> _TASK INSTRUCTIONS_
Within the listing below, locate all lines containing the word "computer". Copy each one.

+===+

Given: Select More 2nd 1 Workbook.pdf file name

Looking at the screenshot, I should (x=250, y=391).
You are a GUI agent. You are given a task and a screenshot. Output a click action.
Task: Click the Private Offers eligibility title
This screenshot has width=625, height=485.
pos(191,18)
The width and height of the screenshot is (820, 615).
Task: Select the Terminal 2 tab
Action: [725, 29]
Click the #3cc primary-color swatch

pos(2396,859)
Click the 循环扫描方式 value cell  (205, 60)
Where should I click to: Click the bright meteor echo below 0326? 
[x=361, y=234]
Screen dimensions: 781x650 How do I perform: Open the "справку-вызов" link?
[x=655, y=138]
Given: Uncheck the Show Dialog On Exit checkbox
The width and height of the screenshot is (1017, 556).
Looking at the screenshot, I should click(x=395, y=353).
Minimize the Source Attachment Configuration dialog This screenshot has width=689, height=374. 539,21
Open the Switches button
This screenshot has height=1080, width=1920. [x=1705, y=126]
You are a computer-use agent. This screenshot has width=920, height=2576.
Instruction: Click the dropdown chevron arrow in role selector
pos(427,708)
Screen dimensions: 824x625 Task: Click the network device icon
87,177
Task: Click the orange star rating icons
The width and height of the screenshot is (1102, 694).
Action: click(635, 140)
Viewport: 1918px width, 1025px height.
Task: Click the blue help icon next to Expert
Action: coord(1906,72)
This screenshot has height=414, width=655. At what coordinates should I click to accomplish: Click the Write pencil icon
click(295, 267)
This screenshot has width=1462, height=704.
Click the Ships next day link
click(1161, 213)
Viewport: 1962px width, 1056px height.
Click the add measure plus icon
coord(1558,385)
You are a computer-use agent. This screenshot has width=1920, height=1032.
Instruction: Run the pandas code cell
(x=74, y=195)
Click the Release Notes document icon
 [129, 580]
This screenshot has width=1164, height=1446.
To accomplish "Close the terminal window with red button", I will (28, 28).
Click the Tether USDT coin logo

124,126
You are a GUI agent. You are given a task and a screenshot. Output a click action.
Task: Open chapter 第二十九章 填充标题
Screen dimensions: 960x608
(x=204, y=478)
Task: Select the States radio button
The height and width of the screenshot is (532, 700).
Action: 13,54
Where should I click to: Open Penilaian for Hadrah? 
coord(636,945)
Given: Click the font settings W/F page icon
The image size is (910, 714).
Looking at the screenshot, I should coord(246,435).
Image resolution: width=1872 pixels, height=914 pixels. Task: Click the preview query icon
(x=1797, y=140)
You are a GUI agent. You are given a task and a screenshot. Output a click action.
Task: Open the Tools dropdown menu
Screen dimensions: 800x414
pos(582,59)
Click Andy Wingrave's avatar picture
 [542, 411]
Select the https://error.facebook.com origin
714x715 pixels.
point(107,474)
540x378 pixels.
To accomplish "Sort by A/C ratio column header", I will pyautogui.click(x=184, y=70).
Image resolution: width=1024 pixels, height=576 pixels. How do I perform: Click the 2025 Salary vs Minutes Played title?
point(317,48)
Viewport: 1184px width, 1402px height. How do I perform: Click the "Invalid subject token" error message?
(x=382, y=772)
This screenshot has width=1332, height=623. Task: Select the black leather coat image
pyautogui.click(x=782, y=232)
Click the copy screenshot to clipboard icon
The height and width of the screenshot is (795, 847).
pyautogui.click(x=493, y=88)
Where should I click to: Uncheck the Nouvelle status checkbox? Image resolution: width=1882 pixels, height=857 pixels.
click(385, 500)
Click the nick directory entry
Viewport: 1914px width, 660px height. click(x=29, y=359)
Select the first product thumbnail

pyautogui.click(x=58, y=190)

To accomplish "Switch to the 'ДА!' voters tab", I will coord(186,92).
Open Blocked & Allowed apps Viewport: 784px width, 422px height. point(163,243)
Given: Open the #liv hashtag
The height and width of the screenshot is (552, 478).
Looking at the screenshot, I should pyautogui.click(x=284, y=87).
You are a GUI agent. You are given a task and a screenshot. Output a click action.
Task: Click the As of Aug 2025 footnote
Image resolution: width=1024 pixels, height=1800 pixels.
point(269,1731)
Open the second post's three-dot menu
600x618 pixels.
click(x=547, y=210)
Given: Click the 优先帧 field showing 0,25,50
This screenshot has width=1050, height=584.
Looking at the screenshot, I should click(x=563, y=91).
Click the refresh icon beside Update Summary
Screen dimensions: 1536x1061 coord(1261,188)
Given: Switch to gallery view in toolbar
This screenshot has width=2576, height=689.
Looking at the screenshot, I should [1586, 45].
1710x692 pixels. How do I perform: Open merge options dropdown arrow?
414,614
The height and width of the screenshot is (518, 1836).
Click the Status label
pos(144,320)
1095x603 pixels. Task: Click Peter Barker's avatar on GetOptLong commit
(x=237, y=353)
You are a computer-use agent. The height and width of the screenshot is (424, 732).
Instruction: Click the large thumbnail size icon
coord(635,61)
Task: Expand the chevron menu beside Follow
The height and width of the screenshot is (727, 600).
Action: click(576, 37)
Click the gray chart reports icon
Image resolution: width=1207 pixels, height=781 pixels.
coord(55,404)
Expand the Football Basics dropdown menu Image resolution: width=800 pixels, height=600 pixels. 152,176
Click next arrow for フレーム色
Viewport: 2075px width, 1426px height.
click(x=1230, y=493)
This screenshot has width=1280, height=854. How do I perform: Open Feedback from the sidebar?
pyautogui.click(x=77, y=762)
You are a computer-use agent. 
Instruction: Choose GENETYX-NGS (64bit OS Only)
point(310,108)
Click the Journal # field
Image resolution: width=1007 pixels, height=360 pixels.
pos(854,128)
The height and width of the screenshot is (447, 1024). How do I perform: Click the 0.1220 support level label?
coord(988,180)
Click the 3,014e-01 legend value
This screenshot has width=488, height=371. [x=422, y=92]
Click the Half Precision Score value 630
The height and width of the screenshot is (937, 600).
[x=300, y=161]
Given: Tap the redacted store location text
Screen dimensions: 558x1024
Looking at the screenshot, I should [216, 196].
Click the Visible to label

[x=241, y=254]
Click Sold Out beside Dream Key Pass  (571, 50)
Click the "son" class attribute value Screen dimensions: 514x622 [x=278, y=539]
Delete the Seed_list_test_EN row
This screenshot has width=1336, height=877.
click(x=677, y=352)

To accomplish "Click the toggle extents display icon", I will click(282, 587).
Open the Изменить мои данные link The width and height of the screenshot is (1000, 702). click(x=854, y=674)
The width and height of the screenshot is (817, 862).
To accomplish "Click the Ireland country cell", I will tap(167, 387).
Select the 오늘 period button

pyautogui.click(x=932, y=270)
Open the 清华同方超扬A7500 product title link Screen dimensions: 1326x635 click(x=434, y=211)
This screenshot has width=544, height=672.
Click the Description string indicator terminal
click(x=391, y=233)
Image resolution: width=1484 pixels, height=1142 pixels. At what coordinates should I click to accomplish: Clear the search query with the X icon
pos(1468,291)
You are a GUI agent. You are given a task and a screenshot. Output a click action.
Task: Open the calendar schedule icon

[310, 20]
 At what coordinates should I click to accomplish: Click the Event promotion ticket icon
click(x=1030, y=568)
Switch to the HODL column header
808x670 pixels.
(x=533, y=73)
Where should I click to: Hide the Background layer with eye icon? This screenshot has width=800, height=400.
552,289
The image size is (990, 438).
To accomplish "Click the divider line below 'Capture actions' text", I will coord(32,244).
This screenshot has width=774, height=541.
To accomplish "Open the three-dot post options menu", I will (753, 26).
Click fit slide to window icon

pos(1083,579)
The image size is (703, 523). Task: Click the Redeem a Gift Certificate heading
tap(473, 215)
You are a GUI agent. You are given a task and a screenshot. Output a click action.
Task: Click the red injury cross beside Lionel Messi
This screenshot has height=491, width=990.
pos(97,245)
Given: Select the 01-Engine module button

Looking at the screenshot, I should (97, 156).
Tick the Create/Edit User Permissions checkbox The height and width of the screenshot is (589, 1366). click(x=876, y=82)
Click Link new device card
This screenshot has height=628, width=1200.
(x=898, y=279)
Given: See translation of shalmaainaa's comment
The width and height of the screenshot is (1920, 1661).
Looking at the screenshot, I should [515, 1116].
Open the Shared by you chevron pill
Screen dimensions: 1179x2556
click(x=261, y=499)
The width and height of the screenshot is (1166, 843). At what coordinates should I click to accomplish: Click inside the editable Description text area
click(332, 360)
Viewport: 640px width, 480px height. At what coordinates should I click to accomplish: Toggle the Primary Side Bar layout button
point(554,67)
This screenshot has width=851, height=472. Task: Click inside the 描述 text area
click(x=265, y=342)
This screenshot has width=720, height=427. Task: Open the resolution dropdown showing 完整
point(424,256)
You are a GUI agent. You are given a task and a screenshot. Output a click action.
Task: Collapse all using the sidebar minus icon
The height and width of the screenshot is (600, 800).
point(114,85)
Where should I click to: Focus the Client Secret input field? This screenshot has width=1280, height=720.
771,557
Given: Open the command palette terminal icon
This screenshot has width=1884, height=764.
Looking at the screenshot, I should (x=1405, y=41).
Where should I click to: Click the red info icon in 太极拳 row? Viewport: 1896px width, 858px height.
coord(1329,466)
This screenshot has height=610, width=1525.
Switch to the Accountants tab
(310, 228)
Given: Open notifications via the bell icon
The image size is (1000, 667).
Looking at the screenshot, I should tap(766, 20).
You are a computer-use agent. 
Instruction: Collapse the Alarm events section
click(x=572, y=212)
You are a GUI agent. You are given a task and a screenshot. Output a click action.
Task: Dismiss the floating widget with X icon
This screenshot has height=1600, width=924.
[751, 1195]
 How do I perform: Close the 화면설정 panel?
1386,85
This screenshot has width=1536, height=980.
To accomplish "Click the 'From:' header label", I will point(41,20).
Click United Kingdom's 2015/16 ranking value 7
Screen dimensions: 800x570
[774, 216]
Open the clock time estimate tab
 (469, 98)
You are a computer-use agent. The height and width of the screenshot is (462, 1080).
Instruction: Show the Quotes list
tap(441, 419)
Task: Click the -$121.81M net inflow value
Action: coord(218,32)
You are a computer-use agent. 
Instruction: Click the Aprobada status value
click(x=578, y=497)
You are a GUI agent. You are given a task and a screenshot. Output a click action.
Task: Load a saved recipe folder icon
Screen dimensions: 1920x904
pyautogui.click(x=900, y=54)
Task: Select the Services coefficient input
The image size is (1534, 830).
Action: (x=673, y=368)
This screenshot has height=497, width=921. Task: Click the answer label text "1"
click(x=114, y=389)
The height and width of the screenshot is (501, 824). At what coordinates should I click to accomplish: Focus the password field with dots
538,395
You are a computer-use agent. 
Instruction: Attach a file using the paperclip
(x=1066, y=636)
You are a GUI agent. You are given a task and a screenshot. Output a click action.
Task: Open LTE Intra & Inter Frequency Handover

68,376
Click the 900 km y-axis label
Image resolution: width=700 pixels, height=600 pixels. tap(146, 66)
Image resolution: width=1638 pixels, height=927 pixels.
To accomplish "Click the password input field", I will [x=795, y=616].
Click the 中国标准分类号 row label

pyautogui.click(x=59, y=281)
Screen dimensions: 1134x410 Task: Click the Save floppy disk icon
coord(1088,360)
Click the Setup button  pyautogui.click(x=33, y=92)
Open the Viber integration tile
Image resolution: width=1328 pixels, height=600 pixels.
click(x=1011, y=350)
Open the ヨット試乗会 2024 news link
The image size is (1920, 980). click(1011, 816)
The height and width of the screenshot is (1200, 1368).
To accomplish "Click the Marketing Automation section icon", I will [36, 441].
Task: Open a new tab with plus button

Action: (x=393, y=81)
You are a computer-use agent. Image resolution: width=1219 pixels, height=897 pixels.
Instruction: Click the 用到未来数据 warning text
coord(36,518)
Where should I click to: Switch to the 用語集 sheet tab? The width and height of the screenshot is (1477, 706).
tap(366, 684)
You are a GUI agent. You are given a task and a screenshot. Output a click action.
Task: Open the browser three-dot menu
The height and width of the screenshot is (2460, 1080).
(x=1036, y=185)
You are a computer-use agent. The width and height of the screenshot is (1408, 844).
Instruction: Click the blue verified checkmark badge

+===+

> _RESPONSE BOX_
You are a computer-use agent. This screenshot has width=920, height=2576.
You are a computer-use agent. This screenshot has width=1920, height=1032.
You are a computer-use agent. The height and width of the screenshot is (424, 732).
You are a computer-use agent. 
You are a computer-use agent. 
You are a computer-use agent. The height and width of the screenshot is (462, 1080).
You are a computer-use agent. 
You are a computer-use agent. 
You are a computer-use agent. Image resolution: width=1219 pixels, height=897 pixels.
You are a computer-use agent. The width and height of the screenshot is (1408, 844).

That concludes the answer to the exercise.